Iba de paso por una calle paralela a la Gran Vía. E iba recordando que, en alguno de los restaurantes de esa misma calle, había almorzado de niño y junto a mis abuelos paternos. Fue al fijarme en una de las fachadas cuando lo vi, y la postal feliz del pasado se trocó en imagen amarga del presente. Bajo el letrero que pregonaba el nombre del restaurante, y al lado de la puerta, habían colocado un contenedor pequeño. La tapa del contenedor estaba abierta y se veía una gran bolsa de basura, como si dentro no cupieran más desperdicios. Junto al contenedor había un mendigo, tocado con gorro de lana y abrigo raído, y se iba alimentando del detritus de la bolsa abierta, y lo hacía sin prisa, tomándose su tiempo en la elección de las sobras de quienes acababan de comer en el restaurante. Se me revolvió el estómago. Luego pensé (pero estas cosas las piensa uno demasiado tarde, cuando no hay remedio) que hubiera sido conveniente acercarme al hombre, darle algo de dinero y rogarle que se fuera a comprar un bocadillo al bar de la esquina. Pero estas soluciones, a poco que lo piense uno, no sirven de mucho, o no sirven de nada: cuando caiga la noche y el pordiosero sienta otra vez el hambre comiéndole las tripas, regresará a las basuras, en las que, por otra parte, quizá haya alimentos que le convengan más que un simple bocadillo de tasca: marisco, chuletones de carne, fruta. Por otra parte la vida cuesta un riñón en Madrid, y uno no puede andar todo el día dando dinero a los necesitados, porque entonces se queda a dos velas y termina uno mismo metido en el pellejo de indigente.

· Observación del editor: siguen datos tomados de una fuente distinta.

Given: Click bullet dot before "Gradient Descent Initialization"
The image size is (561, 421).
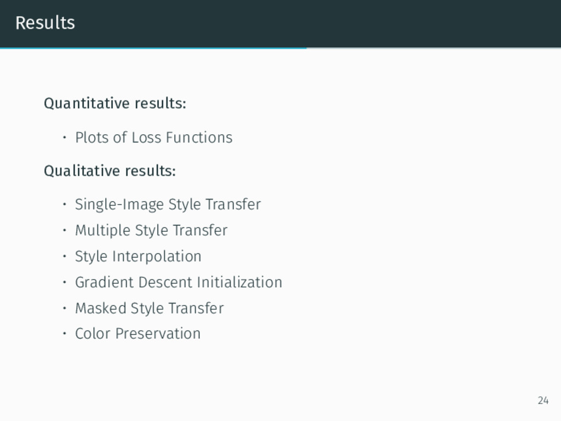Looking at the screenshot, I should (x=65, y=282).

Lo cual me recuerda a los parados y mendigos, todos ellos alcohólicos, de mi barrio madrileño. Algunos salieron esta semana en el suplemento local de El País, con fotografía incluida. Enumeraban sus enfermedades y padecimientos, describían los lugares donde acostumbran a dormir (en soportales, y en medio de la plaza: encima del respirador del metro, porque de allí sale aire caliente, eso lo ve uno a diario), contaban cómo fueron un día expulsados de su trabajo, y su negativa a incorporarse a otro puesto porque les faltan ganas y salud. En la foto aparecían tres, dos blancos y un negro, sentados en el suelo, en la plaza. Al negro lo había visto yo en un banco, antes de salir dicho reportaje, y ofrecía una estampa natural de los vagabundos de las películas ambientadas en Nueva York: envuelto en una manta que le llegaba hasta los pies, con el gorro calado y bebiendo a morro de una botella de cristal.
Pues bien: durante algunas semanas le he dado vueltas a una idea, y finalmente creo que voy a desecharla por descabellada. Consiste en comprar dos o tres botellas o cartones de vino, acercarme a los parados que por allí vegetan y ofrecérselas, como muestra de proximidad y como moneda de intercambio. Porque les pediría que me contaran sus historias, sus desventuras cotidianas, sus desvelos nocturnos. Sé que lo harían con gusto, y más aún con el paladar repleto de vino. Pero es la idea es descabellada por una razón: vivo a un paso de ellos y me ven, y sabemos de sobra que si uno da la mano al final le toman el brazo. Cada vez que cruzara la plaza me dirían que tienen nuevas historias, que me van a saciar los oídos, pero que, por favor, a cambio les ofrezca un traguito, que les convide a una botella, que ellos sólo necesitan combustible etílico. La gratitud obliga a que el agradecido no olvide tu cara y te recuerde que una vez fuiste piadoso con él. Y ya digo que mi sueldo no puede irse en pagar vicios a terceros. Quizá el alcalde de Madrid debiera ocuparse de estos mendigos, en vez de dedicarse a agujerear la ciudad, dejándola como un queso de gruyere.